Your objective — Set down every record exactly as it appears.

Stored data:

________________________

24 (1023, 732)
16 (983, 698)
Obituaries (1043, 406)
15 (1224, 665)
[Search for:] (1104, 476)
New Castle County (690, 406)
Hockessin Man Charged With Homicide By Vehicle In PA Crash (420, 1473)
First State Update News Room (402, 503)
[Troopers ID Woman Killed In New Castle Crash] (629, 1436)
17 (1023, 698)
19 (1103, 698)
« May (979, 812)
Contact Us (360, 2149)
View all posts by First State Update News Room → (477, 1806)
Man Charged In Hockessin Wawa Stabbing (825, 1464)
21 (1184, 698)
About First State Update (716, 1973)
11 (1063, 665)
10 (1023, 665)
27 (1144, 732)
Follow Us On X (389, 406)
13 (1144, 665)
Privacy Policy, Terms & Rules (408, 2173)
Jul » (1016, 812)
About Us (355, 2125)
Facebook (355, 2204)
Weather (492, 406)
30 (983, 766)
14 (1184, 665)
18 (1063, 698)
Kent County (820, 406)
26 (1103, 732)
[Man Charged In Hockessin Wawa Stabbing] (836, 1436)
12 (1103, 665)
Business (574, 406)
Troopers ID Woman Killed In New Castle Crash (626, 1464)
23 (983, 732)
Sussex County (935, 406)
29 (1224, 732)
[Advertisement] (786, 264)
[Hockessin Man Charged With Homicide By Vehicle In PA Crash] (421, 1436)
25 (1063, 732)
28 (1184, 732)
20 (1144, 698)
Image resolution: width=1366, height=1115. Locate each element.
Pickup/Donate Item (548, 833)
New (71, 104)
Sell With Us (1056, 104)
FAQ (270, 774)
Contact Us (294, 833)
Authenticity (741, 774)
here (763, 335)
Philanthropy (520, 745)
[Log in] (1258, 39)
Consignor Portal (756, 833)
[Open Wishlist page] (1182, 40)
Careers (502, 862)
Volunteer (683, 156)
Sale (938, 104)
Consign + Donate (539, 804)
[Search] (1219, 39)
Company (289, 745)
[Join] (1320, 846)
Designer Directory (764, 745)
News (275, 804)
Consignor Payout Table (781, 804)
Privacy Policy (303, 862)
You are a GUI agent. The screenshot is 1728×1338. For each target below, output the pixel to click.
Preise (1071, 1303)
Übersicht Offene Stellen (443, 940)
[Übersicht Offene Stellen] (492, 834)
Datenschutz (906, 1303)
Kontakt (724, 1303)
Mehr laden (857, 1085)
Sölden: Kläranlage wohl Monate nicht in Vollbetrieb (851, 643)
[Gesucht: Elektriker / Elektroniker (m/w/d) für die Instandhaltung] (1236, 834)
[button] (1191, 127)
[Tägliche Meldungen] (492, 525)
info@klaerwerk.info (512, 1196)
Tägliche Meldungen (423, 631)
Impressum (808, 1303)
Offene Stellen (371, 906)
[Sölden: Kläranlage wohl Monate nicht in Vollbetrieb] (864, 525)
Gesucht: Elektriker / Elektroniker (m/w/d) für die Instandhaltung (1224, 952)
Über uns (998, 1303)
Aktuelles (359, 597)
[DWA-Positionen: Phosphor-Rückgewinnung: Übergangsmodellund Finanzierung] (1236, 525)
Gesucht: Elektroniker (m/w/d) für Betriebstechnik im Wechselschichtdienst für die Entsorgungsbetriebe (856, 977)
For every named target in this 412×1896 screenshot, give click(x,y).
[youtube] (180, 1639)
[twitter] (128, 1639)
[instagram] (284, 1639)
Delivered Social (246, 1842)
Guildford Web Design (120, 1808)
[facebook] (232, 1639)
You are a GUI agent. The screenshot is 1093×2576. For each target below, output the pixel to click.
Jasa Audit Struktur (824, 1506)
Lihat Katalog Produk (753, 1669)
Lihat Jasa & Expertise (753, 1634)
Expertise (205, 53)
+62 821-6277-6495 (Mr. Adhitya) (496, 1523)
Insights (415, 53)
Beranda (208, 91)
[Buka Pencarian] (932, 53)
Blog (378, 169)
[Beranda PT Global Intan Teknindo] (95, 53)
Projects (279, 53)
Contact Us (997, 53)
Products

________________________

Task result —
24 (1023, 732)
16 (983, 698)
Obituaries (1043, 406)
15 (1224, 665)
[Search for:] (1104, 476)
New Castle County (690, 406)
Hockessin Man Charged With Homicide By Vehicle In PA Crash (420, 1473)
First State Update News Room (402, 503)
[Troopers ID Woman Killed In New Castle Crash] (629, 1436)
17 (1023, 698)
19 (1103, 698)
« May (979, 812)
Contact Us (360, 2149)
View all posts by First State Update News Room → (477, 1806)
Man Charged In Hockessin Wawa Stabbing (825, 1464)
21 (1184, 698)
About First State Update (716, 1973)
11 (1063, 665)
10 (1023, 665)
27 (1144, 732)
Follow Us On X (389, 406)
13 (1144, 665)
Privacy Policy, Terms & Rules (408, 2173)
Jul » (1016, 812)
About Us (355, 2125)
Facebook (355, 2204)
Weather (492, 406)
30 (983, 766)
14 (1184, 665)
18 (1063, 698)
Kent County (820, 406)
26 (1103, 732)
[Man Charged In Hockessin Wawa Stabbing] (836, 1436)
12 (1103, 665)
Business (574, 406)
Troopers ID Woman Killed In New Castle Crash (626, 1464)
23 (983, 732)
Sussex County (935, 406)
29 (1224, 732)
[Advertisement] (786, 264)
[Hockessin Man Charged With Homicide By Vehicle In PA Crash] (421, 1436)
25 (1063, 732)
28 (1184, 732)
20 (1144, 698)
Image resolution: width=1366, height=1115. Locate each element.
Pickup/Donate Item (548, 833)
New (71, 104)
Sell With Us (1056, 104)
FAQ (270, 774)
Contact Us (294, 833)
Authenticity (741, 774)
here (763, 335)
Philanthropy (520, 745)
[Log in] (1258, 39)
Consignor Portal (756, 833)
[Open Wishlist page] (1182, 40)
Careers (502, 862)
Volunteer (683, 156)
Sale (938, 104)
Consign + Donate (539, 804)
[Search] (1219, 39)
Company (289, 745)
[Join] (1320, 846)
Designer Directory (764, 745)
News (275, 804)
Consignor Payout Table (781, 804)
Privacy Policy (303, 862)
You are a GUI agent. The screenshot is 1728×1338. For each target below, output the pixel to click.
Preise (1071, 1303)
Übersicht Offene Stellen (443, 940)
[Übersicht Offene Stellen] (492, 834)
Datenschutz (906, 1303)
Kontakt (724, 1303)
Mehr laden (857, 1085)
Sölden: Kläranlage wohl Monate nicht in Vollbetrieb (851, 643)
[Gesucht: Elektriker / Elektroniker (m/w/d) für die Instandhaltung] (1236, 834)
[button] (1191, 127)
[Tägliche Meldungen] (492, 525)
info@klaerwerk.info (512, 1196)
Tägliche Meldungen (423, 631)
Impressum (808, 1303)
Offene Stellen (371, 906)
[Sölden: Kläranlage wohl Monate nicht in Vollbetrieb] (864, 525)
Gesucht: Elektriker / Elektroniker (m/w/d) für die Instandhaltung (1224, 952)
Über uns (998, 1303)
Aktuelles (359, 597)
[DWA-Positionen: Phosphor-Rückgewinnung: Übergangsmodellund Finanzierung] (1236, 525)
Gesucht: Elektroniker (m/w/d) für Betriebstechnik im Wechselschichtdienst für die Entsorgungsbetriebe (856, 977)
For every named target in this 412×1896 screenshot, give click(x,y).
[youtube] (180, 1639)
[twitter] (128, 1639)
[instagram] (284, 1639)
Delivered Social (246, 1842)
Guildford Web Design (120, 1808)
[facebook] (232, 1639)
You are a GUI agent. The screenshot is 1093×2576. For each target below, output the pixel to click.
Jasa Audit Struktur (824, 1506)
Lihat Katalog Produk (753, 1669)
Lihat Jasa & Expertise (753, 1634)
Expertise (205, 53)
+62 821-6277-6495 (Mr. Adhitya) (496, 1523)
Insights (415, 53)
Beranda (208, 91)
[Buka Pencarian] (932, 53)
Blog (378, 169)
[Beranda PT Global Intan Teknindo] (95, 53)
Projects (279, 53)
Contact Us (997, 53)
Products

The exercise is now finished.